[Task brief]
Print exactly the lines from the one that contains "Tick the read:gpg_key checkbox" through the last line of the material, both included, and leave out all pictures.

[Stored data]
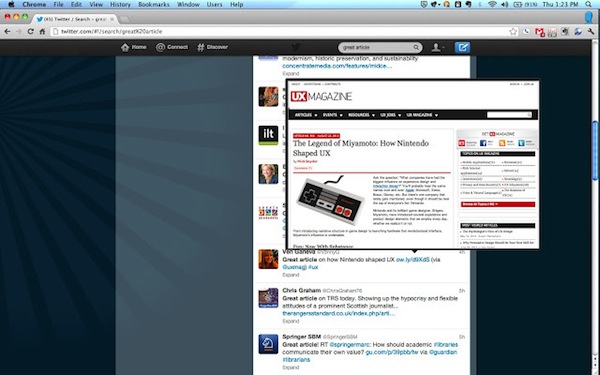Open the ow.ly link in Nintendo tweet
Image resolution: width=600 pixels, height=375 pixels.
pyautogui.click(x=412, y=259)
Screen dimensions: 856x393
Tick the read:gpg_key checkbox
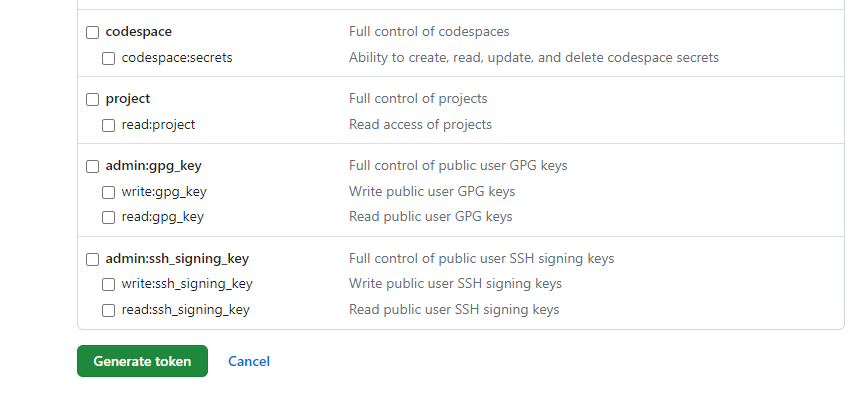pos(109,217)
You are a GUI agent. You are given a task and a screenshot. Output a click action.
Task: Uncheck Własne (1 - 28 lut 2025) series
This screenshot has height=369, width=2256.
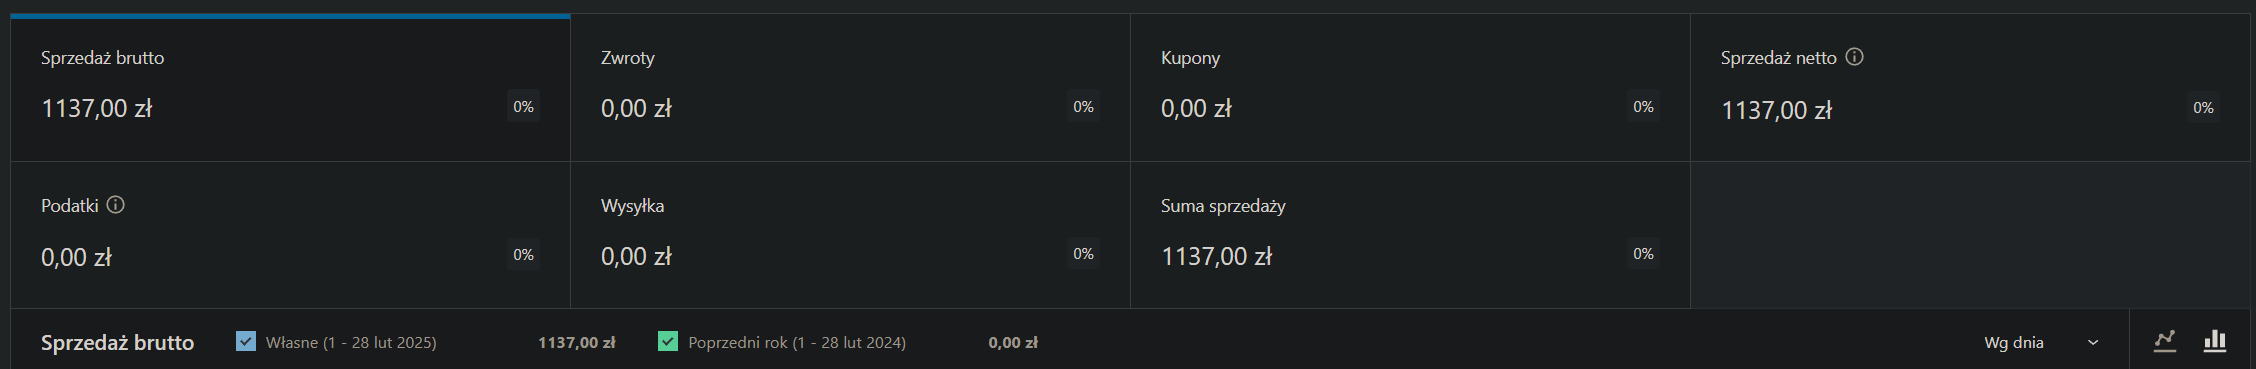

[Finished task]
Tick the read:gpg_key checkbox
pos(109,217)
You are a GUI agent. You are given a task and a screenshot. Output a click action.
Task: Uncheck Własne (1 - 28 lut 2025) series
This screenshot has height=369, width=2256.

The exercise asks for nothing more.